Simplifies edge and cloud sync: PowerSync and MongoDB work together to bridge in-car and cloud environments without friction.

This architecture is designed to scale, evolve, and adapt—just like the vehicles it supports. With MongoDB at the core, automakers can focus less on data plumbing and more on delivering smart, helpful in-car experiences that truly make a difference on the road.

Data Model Approach

Data is at the heart of any AI-powered experience. The quality, structure, and accessibility of your data are what make or break the experience. In this solution, MongoDB’s document model plays a central role—enabling flexibility, speed, and scale for developers building intelligent in-car assistants.

Unlike traditional relational databases that rely on rigid tables and complex joins, MongoDB stores data as flexible documents. This makes it easier to represent real-world data structures, like vehicle telemetry or embedded knowledge chunks, exactly as they are used in code. It also means you can iterate faster, adapt your model without downtime, and build new capabilities as your application evolves.

Built for Innovation and Speed

The document model is designed for how developers think. Need to add metadata to your diagnostic data? Or associate multiple content types with a single manual section? In MongoDB, that’s just a few lines of code—not a schema rewrite. And because each document is self-contained, queries are faster and simpler. Fewer joins, fewer moving parts, and more time to build.
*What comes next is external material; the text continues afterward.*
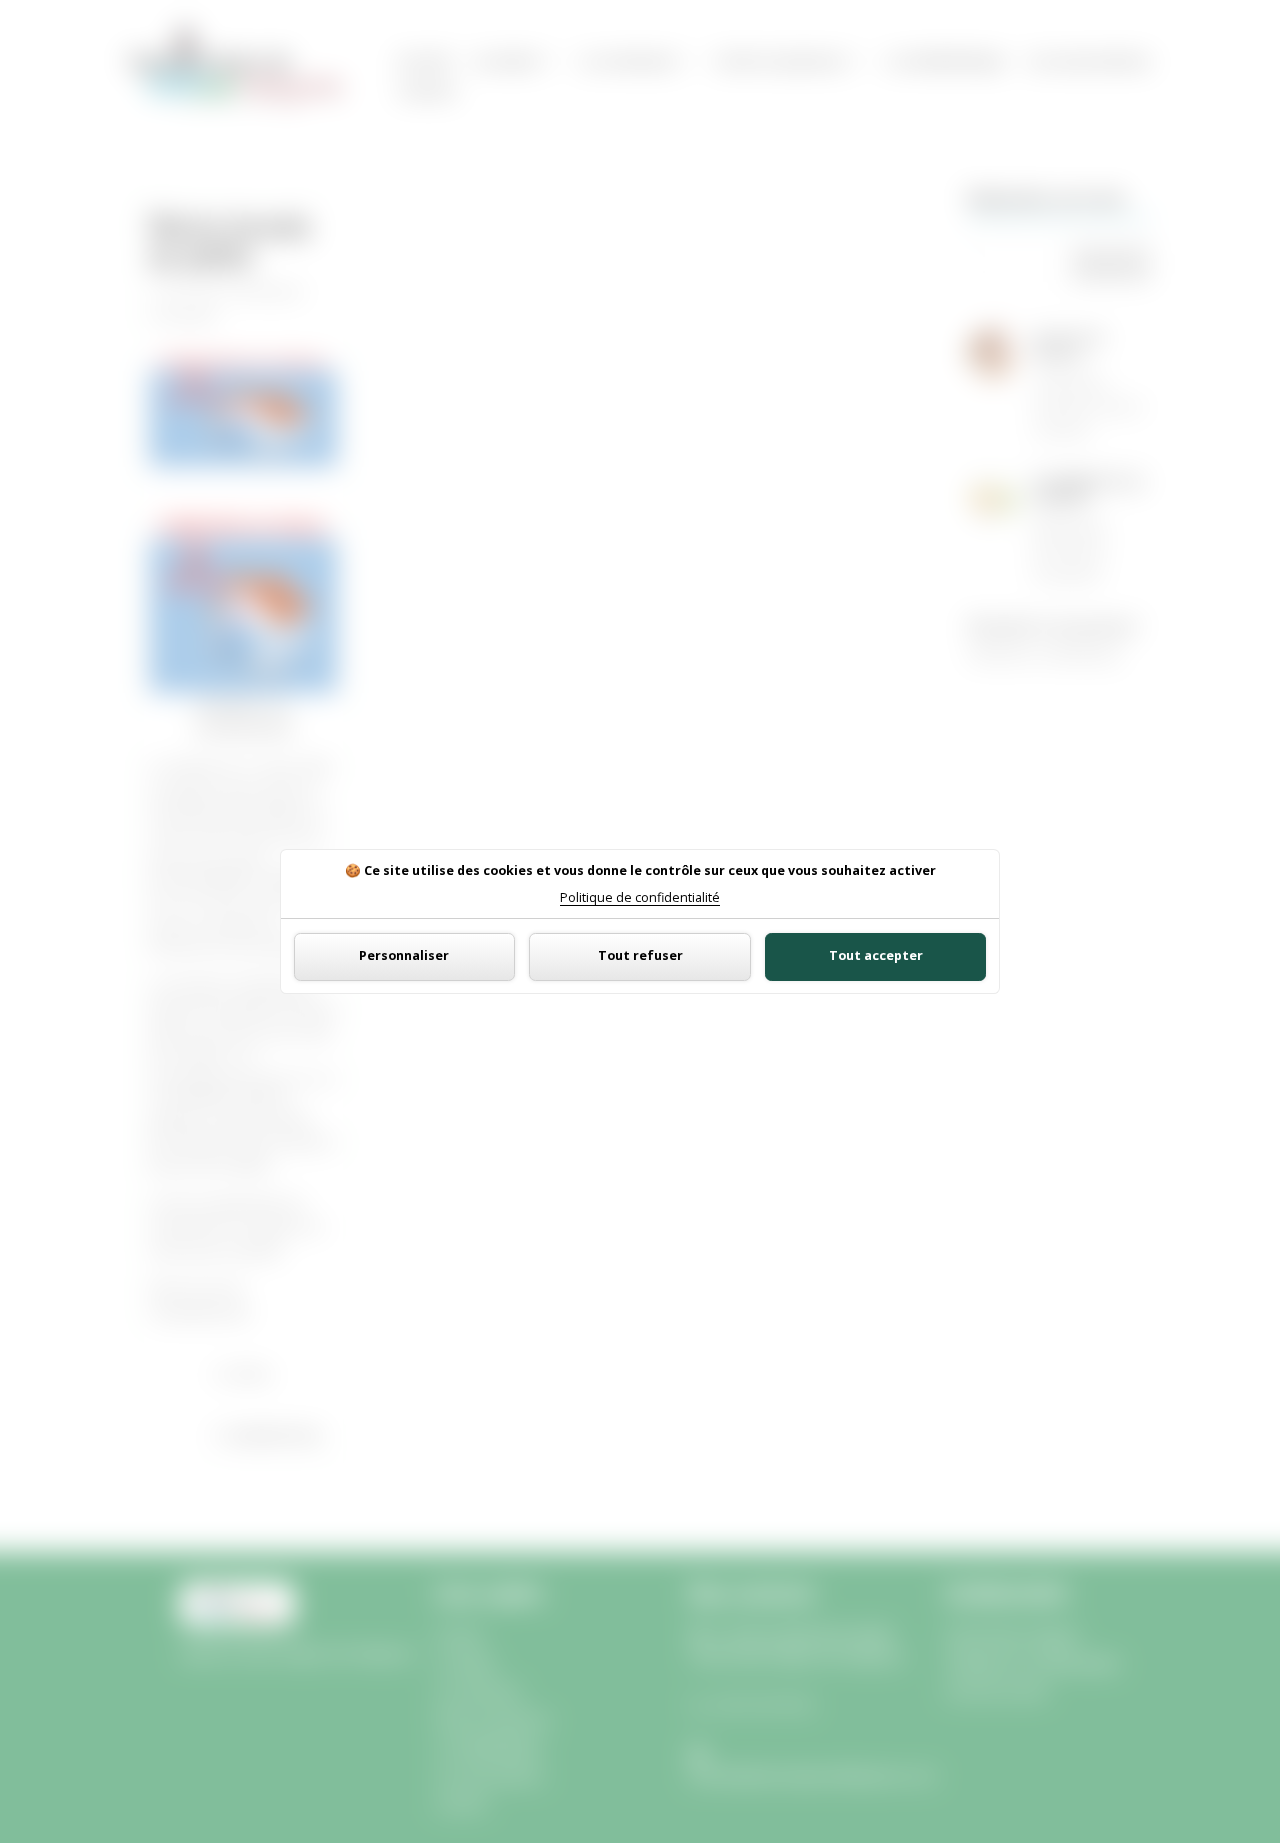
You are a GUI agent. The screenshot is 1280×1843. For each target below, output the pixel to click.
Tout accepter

This flexibility also unlocks faster innovation cycles. As new vehicle features roll out or user expectations shift, teams can evolve the data model on the fly without expensive migrations or app downtime.
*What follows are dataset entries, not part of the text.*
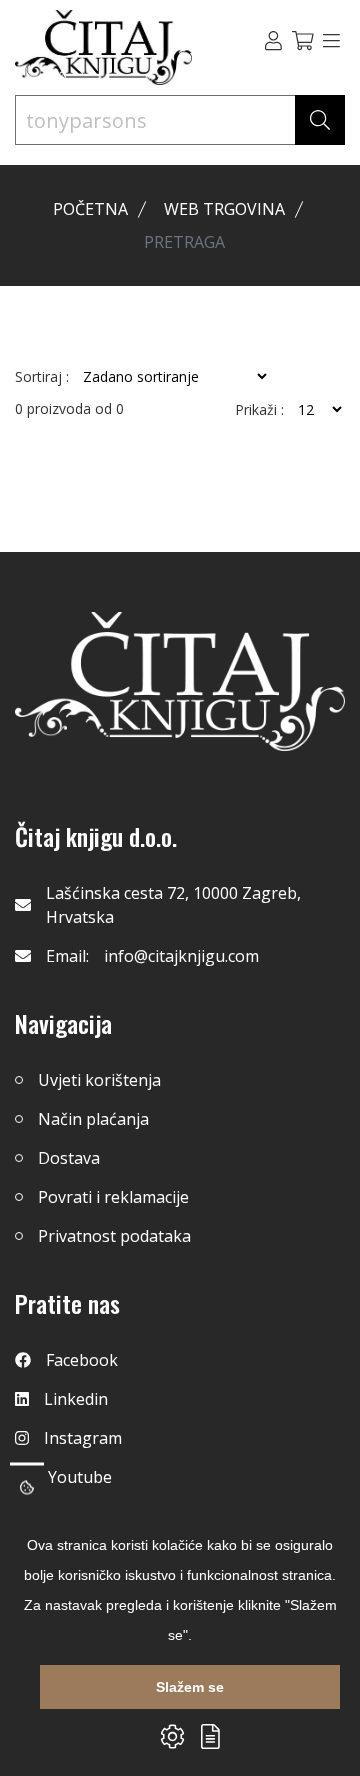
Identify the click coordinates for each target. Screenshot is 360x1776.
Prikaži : (259, 410)
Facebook (82, 1360)
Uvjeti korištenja (99, 1080)
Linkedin (76, 1399)
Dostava (69, 1158)
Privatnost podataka (114, 1236)
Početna (90, 209)
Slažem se (190, 1687)
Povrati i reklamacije (113, 1197)
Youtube (80, 1477)
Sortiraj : (42, 377)
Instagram (83, 1438)
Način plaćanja (93, 1119)
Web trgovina (224, 209)
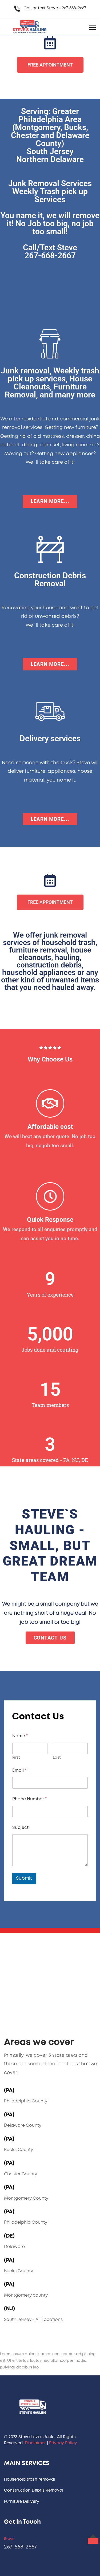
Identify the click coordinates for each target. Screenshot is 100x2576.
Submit (24, 1878)
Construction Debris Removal (33, 2490)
The Natural Choice for AI Workloads

Generative AI thrives on rich, diverse, and unstructured data. Embeddings, contextual metadata, structured references—all of it plays a part in making AI systems smarter. MongoDB is uniquely suited for these kinds of applications:

Store vector embeddings, metadata, and source content in a single document.
Combine structured and vector data without jumping between systems.
Query vector and non-vector fields together for contextual, accurate results.
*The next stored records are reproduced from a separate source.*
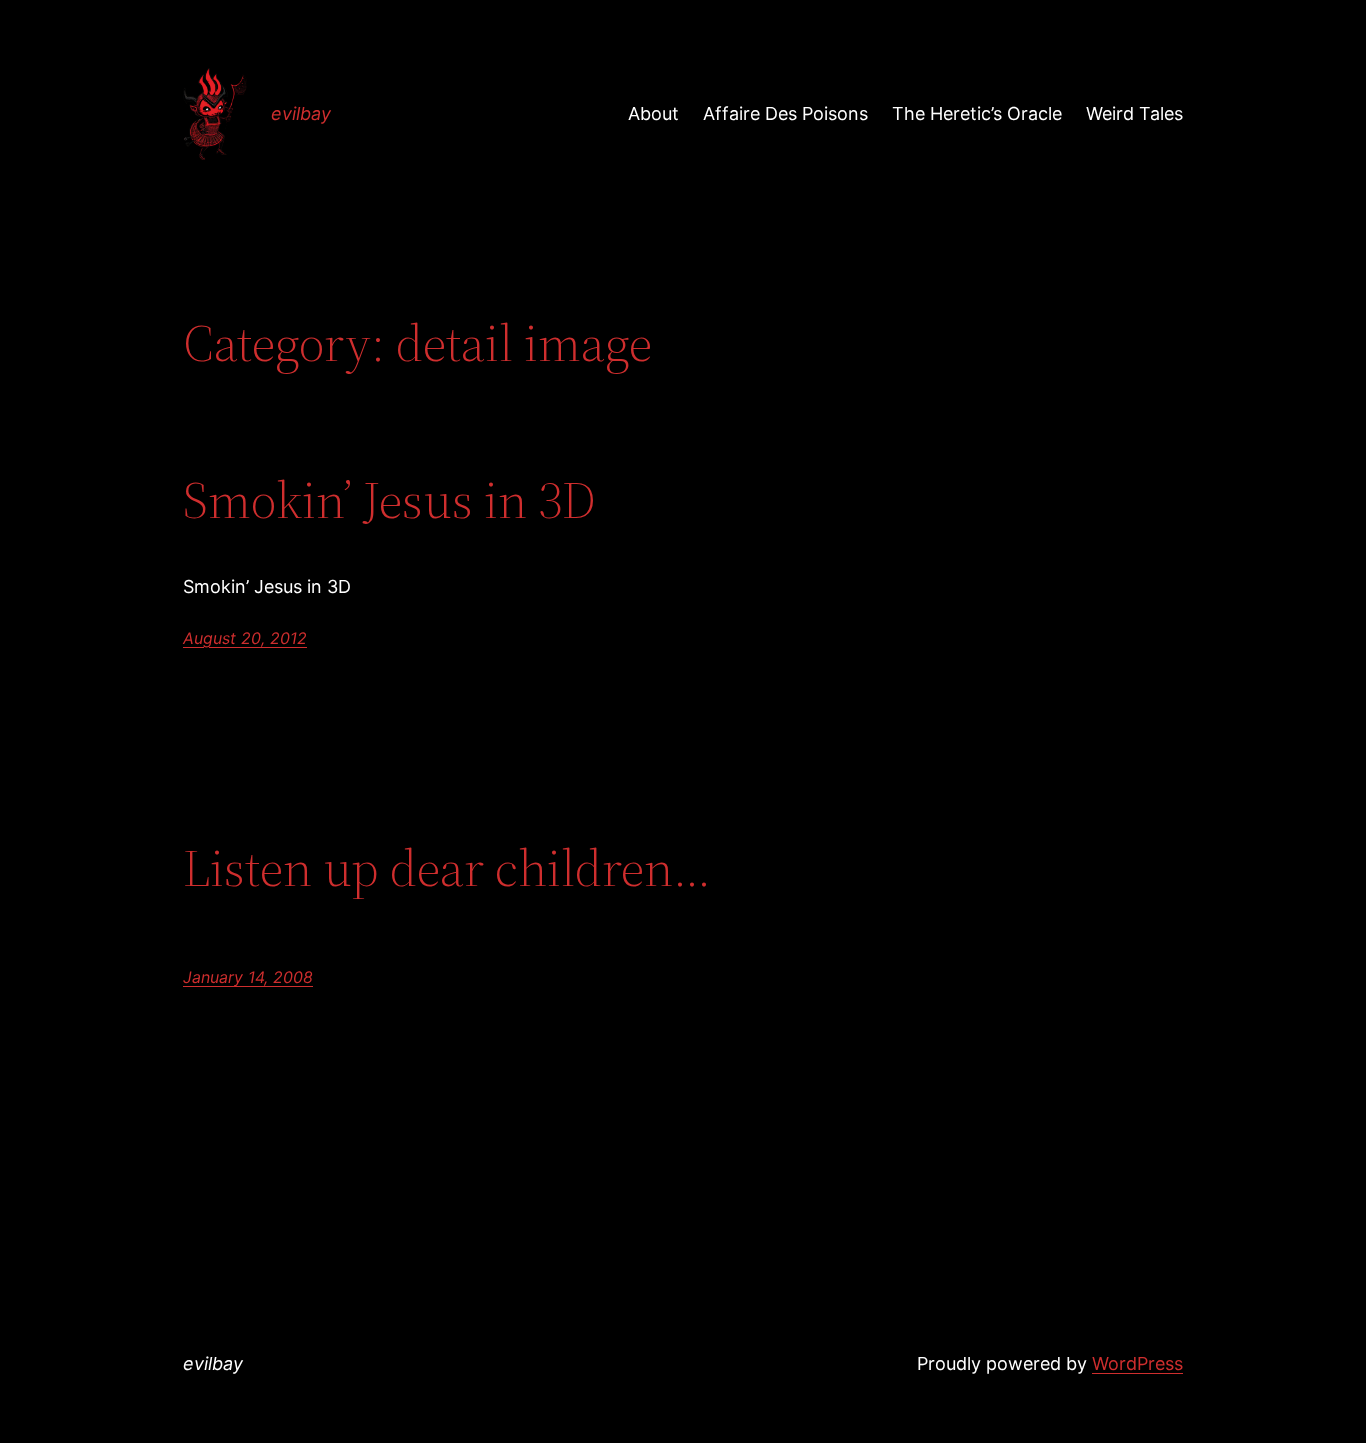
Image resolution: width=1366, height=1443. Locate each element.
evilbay (301, 113)
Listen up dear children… (447, 868)
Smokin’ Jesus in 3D (389, 500)
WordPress (1137, 1363)
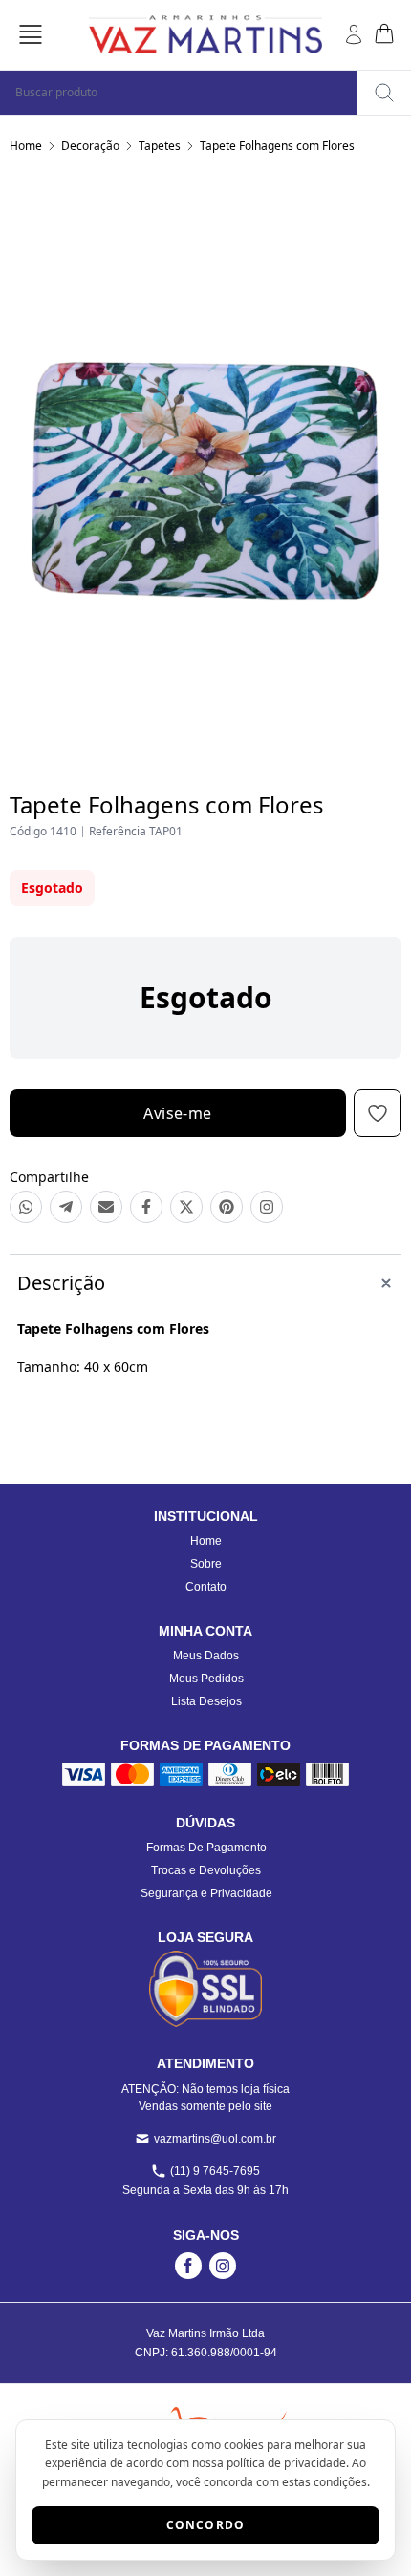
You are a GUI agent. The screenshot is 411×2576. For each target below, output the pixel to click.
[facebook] (188, 2265)
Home (26, 145)
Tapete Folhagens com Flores (277, 145)
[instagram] (222, 2265)
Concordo (206, 2525)
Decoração (90, 145)
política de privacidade (286, 2463)
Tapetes (160, 145)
The result? Simpler architecture, better performance, and more relevant AI responses.

Example 1: Car Manual Embeddings

When using a retrieval-augmented generation (RAG) approach, the quality of the chunking and embeddings directly impacts the quality of the AI’s responses. Poorly segmented content or missing context can lead to vague or inaccurate answers. Technical manuals are inherently complex. They often contain dense text, diagrams, and domain-specific terminology—making it challenging to retrieve the right information.

To address this, we represent each chunk of the manual as a document. The document includes not just the text and its vector embedding, but also metadata such as content type (e.g., safety, diagnostics), page numbers, chunk length, and links to related chunks. This additional context helps the system understand how pieces of information relate to one another—especially important in highly technical or interdependent topics.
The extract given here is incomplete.